[Problem to solve]
Look below for the line containing "Task: Select the Calendar view"; from there through the line containing "width=398. (129, 10)", both lines included, please set down each line exactly and nothing else.

[Task inputs]
====================

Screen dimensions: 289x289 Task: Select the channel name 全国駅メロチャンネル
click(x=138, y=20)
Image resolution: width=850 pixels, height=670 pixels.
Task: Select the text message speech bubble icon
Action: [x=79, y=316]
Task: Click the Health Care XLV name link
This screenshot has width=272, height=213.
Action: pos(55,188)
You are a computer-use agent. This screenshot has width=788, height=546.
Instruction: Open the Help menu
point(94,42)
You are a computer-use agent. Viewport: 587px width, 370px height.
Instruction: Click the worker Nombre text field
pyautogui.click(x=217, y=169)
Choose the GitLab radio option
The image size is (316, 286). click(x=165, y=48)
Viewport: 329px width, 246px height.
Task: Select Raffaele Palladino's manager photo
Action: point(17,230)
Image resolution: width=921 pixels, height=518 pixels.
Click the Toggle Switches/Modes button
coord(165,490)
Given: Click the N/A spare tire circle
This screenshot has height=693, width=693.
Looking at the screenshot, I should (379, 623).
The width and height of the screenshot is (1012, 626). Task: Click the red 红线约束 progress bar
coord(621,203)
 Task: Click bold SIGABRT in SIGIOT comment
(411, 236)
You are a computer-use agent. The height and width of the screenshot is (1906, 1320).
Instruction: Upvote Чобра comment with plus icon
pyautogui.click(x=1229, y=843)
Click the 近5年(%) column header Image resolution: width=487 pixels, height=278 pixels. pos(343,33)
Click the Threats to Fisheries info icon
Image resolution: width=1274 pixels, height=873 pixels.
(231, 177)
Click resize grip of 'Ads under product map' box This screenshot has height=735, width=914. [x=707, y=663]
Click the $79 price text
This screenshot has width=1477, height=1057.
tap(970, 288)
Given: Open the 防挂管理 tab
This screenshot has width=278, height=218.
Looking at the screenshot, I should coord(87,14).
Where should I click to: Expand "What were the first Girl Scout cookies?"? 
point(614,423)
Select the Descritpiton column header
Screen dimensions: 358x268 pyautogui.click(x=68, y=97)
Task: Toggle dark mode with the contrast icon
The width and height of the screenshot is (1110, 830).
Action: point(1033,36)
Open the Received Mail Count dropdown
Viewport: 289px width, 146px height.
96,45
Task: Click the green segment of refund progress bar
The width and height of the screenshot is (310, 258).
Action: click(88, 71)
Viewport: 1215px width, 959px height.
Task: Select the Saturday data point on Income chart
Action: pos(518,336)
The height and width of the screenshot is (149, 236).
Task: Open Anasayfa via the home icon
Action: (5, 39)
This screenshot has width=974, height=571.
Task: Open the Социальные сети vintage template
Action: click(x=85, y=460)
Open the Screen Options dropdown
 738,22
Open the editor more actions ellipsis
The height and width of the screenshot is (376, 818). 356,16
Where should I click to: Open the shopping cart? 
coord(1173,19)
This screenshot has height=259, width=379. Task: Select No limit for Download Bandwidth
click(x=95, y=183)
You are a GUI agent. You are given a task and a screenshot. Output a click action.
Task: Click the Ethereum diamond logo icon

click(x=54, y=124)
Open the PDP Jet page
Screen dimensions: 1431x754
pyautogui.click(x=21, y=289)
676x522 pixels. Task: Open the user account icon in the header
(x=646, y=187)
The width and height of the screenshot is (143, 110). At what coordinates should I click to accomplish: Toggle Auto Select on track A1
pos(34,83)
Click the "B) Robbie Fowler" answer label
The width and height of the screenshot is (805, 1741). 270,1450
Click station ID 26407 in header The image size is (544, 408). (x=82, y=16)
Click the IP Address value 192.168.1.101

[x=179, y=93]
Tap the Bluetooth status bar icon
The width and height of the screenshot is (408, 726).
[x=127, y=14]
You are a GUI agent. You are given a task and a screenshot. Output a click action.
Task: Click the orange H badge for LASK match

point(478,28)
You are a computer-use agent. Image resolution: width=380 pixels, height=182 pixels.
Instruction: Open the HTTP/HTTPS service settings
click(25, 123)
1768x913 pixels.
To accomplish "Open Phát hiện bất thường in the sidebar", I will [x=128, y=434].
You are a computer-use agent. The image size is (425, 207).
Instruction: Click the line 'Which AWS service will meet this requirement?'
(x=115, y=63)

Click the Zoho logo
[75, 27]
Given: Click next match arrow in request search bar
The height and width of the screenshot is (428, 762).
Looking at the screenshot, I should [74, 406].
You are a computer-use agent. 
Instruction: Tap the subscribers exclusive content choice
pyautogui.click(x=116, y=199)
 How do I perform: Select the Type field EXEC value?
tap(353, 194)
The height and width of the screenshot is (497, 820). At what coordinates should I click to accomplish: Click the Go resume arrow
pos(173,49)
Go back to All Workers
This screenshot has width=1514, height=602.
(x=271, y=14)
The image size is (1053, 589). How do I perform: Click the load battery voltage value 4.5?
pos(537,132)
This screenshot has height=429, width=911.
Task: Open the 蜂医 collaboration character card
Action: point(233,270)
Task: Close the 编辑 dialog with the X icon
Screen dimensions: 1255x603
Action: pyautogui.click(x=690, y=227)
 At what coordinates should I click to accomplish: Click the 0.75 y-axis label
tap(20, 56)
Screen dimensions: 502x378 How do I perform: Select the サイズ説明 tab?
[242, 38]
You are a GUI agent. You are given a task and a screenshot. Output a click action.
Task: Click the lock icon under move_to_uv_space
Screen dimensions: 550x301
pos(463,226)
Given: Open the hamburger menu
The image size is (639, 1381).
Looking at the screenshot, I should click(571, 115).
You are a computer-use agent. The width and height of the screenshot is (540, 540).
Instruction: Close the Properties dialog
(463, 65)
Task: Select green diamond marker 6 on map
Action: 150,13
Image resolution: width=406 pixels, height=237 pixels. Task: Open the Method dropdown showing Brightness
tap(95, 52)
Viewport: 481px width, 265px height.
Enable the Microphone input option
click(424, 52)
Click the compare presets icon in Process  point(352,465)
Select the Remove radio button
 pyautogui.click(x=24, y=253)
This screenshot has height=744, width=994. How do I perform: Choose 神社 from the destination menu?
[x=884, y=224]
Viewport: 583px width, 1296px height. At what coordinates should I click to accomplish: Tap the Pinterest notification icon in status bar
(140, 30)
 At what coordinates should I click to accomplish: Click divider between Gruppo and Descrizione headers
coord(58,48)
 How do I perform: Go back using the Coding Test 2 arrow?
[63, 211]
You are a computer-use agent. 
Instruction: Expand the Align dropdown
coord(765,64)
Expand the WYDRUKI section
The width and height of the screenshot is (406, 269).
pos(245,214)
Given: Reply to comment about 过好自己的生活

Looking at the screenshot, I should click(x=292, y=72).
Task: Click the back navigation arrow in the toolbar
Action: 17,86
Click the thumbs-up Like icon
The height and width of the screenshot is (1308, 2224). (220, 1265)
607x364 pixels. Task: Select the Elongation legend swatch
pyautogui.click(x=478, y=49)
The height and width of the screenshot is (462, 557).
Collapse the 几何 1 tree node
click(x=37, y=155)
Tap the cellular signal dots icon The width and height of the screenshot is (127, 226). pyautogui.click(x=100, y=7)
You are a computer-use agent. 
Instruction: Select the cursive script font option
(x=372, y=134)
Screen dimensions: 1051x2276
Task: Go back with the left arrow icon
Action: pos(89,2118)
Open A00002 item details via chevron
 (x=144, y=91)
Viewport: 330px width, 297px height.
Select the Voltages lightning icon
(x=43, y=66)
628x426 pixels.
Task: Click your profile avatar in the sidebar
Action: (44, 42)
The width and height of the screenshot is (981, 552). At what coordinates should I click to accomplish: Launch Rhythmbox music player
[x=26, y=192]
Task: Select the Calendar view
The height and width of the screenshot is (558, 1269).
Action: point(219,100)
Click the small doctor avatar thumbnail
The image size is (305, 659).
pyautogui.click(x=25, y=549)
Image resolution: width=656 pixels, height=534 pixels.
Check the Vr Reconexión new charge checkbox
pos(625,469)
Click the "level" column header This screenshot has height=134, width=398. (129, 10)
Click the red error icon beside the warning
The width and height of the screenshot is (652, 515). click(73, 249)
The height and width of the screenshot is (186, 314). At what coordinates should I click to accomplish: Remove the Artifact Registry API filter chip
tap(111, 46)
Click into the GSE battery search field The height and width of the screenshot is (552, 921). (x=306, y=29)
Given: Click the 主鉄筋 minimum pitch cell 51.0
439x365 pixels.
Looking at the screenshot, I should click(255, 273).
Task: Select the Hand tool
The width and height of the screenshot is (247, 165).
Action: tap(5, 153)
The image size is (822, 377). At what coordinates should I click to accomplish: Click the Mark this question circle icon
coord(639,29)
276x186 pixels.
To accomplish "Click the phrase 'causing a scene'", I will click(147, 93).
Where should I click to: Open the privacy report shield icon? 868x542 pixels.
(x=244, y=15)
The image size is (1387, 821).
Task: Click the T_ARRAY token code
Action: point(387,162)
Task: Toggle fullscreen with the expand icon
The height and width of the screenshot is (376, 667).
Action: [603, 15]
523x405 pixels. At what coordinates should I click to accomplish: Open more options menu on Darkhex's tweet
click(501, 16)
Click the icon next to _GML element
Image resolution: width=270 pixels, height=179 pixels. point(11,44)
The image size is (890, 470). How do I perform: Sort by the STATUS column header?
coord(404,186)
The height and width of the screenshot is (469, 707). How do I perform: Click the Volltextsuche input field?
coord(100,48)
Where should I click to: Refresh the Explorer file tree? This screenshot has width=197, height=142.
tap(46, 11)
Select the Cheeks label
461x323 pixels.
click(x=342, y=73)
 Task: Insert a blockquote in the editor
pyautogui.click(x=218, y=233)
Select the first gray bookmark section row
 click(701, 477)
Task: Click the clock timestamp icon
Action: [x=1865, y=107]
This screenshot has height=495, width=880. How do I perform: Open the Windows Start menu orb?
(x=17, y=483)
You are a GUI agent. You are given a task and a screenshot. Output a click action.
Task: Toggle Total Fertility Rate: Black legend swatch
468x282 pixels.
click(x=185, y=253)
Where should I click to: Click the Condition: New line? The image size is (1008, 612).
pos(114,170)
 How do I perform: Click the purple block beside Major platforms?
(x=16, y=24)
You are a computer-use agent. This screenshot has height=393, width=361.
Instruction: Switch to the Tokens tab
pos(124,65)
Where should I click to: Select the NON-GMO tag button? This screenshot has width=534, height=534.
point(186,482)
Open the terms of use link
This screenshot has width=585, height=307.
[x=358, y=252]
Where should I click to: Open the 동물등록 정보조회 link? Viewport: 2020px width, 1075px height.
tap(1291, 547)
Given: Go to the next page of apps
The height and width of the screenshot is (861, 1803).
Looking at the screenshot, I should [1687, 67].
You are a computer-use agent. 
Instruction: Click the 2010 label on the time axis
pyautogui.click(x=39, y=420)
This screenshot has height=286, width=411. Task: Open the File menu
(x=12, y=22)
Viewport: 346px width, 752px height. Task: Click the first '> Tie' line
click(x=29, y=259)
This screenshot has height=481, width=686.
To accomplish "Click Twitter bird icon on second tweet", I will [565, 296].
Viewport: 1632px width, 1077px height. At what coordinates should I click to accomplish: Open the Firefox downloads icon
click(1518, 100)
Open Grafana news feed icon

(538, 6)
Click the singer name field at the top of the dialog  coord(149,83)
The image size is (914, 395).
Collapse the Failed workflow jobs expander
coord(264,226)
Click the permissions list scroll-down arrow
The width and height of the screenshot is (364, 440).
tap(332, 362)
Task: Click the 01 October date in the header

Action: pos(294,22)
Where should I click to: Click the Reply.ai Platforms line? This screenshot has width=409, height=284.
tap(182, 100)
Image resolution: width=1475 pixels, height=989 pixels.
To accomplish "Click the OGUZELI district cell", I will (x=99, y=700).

====================

[Task output]
Task: Select the Calendar view
The height and width of the screenshot is (558, 1269).
Action: point(219,100)
Click the small doctor avatar thumbnail
The image size is (305, 659).
pyautogui.click(x=25, y=549)
Image resolution: width=656 pixels, height=534 pixels.
Check the Vr Reconexión new charge checkbox
pos(625,469)
Click the "level" column header This screenshot has height=134, width=398. (129, 10)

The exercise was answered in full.